Per CDC guidelines, women who are pregnant should avoid traveling to areas with active transmission of ZIKV.59 Women who are planning pregnancy should postpone conception for at least 2 months if they or their male partner have been in a Zika-endemic area, and for 6 months if the male partner was symptomatic. Pregnant women should ensure male partners who have recently been to a Zika-endemic area use condoms.60

There is currently no available vaccine or antiviral therapy against ZIKV infection, but the first phase I trial for a synthetic DNA plasmid vaccine that encodes premembrane, membrane, and envelope proteins (GLS-5700; NCT02809443) will begin later this year.61 Another phase I trial for a different DNA vaccine is also planned (VRC-ZKADNA085-00-VP; NCT02840487). Vaccines specific for Japanese encephalitis or yellow fever viruses are not thought to offer cross-protection against ZIKV infection.

Treatment is symptomatic and includes ensuring adequate hydration, rest, and fever reduction.34 Aspirin and nonsteroidal anti-inflammatory drugs should be avoided until dengue virus infection is ruled out given the risk of dengue hemorrhagic fever.62

There are a number of remaining questions related to ZIKV disease to be answered, including the effects of the timing of ZIKV infection during pregnancy and the risks and types of fetal disease, as well as the duration of ZIKV shedding in body fluids and their role in virus transmission. The development of in vitro and animal models to study viral pathogenesis will be critical to providing a rational basis for antiviral therapy and understanding the nature of ZIKV-associated neurodevelopmental and neurologic disease.

Take-home points

  • ZIKV infection is usually either asymptomatic or causes a self-limited disease involving fever, rash, headache, myalgia, or nonpurulent conjunctivitis.

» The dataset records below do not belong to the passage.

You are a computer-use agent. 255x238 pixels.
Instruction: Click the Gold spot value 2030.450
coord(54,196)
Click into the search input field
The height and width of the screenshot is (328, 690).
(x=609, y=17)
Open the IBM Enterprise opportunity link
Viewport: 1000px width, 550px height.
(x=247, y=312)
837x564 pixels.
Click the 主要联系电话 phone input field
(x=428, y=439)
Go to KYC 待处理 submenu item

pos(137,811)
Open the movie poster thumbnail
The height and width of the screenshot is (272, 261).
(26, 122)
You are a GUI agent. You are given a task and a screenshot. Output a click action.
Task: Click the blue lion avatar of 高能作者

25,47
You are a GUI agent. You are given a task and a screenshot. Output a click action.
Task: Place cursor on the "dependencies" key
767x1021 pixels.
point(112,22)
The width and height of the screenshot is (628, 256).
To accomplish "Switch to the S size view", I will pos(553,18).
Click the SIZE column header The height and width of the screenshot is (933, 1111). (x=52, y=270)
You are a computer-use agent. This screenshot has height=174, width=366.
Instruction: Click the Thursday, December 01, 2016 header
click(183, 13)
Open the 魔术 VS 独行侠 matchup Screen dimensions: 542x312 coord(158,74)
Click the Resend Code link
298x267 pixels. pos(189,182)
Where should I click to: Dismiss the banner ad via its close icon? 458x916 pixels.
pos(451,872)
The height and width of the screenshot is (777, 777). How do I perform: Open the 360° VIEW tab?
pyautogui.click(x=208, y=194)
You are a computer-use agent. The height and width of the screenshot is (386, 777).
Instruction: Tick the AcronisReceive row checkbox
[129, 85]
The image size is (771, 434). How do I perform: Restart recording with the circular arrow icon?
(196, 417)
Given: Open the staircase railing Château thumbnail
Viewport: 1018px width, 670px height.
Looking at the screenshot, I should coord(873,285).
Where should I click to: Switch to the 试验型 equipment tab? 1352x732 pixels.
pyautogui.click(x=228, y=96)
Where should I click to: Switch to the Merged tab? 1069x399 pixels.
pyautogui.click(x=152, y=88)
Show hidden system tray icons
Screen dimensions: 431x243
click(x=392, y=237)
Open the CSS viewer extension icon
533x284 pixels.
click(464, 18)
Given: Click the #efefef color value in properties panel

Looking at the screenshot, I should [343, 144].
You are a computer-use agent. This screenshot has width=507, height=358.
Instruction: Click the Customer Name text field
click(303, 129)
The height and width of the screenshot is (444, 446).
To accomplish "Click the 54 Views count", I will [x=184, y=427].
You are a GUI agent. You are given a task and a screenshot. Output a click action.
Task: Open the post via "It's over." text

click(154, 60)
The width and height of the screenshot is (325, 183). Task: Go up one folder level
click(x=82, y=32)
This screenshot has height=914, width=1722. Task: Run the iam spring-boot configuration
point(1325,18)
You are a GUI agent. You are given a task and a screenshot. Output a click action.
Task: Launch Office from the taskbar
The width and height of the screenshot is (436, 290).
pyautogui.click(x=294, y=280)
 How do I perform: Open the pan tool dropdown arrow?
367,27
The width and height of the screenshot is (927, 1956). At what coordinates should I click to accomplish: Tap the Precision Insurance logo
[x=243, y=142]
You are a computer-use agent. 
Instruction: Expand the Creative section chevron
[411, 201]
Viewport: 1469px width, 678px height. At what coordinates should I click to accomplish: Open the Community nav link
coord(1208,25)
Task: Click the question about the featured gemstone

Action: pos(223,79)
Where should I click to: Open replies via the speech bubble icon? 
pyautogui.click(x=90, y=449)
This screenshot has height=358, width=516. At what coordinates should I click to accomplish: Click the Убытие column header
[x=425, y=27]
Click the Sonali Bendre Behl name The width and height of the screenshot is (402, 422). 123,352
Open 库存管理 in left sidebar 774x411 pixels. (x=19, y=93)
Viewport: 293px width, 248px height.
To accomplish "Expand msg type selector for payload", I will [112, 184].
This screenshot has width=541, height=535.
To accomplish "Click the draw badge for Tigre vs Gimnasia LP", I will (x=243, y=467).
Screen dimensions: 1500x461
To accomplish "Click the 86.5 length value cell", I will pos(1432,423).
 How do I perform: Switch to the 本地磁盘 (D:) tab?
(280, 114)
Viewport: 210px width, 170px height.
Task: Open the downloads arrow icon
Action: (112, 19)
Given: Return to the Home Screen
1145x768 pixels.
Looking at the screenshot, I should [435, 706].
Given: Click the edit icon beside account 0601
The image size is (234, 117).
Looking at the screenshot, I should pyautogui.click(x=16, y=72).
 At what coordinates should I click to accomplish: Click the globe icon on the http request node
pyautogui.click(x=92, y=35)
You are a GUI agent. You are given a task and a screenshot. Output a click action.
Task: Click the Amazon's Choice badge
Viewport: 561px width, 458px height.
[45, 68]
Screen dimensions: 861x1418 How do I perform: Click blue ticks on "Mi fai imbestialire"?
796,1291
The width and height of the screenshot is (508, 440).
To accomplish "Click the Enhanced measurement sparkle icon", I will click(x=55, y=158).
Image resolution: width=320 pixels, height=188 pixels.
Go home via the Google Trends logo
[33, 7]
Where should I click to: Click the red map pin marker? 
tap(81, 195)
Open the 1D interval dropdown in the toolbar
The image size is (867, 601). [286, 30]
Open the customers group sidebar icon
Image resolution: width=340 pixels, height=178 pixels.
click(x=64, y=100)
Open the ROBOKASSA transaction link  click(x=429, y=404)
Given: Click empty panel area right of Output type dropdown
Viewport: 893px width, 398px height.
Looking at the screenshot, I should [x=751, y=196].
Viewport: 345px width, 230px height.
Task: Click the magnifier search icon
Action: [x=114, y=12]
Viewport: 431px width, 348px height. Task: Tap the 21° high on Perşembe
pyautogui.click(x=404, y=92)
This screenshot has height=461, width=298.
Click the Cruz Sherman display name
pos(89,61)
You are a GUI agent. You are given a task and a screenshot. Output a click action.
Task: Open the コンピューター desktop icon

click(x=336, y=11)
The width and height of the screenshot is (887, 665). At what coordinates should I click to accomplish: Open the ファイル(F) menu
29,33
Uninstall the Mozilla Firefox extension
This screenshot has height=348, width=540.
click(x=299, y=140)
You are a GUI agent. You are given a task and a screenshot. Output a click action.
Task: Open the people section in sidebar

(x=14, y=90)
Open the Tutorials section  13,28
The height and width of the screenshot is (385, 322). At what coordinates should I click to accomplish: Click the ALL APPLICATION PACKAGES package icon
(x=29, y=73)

  • Rarely, ZIKV infection has been associated with microcephaly and other birth defects, acute neuropathy/Guillain-Barré syndrome, myelitis, meningoencephalitis, uveitis, and maculopathy.

  • ZIKV infection can be prevented by using mosquito repellent and wearing long-sleeved shirts and pants in endemic areas and temporarily avoiding unprotected sex with those who recently traveled to endemic areas.

AUTHOR CONTRIBUTIONS

D.E. Smith: primary author for the manuscript. J.D. Beckham and K. Tyler: assisted with reviewing and editing the manuscript. D. Pastula: assisted with writing, reviewing, and editing the manuscript.

STUDY FUNDING

No targeted funding reported.

DISCLOSURES

D.E. Smith and J.D. Beckham report no disclosures. K.L. Tyler serves on DSMB for LPath and DNAtrix and on the scientific advisory board of PML Consortium; serves as an Associate Editor for Journal of Neurovirology and Neurology Today and on the editorial boards of Neurology®, Annals of Neurology, Apoptosis, JAMA Neurology, Experimental Neurology, Journal of Infectious Disease, Microbial Pathogenesis, and Virology; receives publishing royalties for Handbook of Clinical Neurology, vol. 95 (Elsevier, 2010) and Harrison's Principles & Practices of Internal Medicine, 19th ed. (McGraw-Hill, 2015); serves as a consultant for Hoffman La Roche; and receives research support from NIH and Department of Veterans Affairs. D.M. Pastula reports no disclosures. Full disclosure form information provided by the authors is available with the full text of this article at Neurology.org/cp.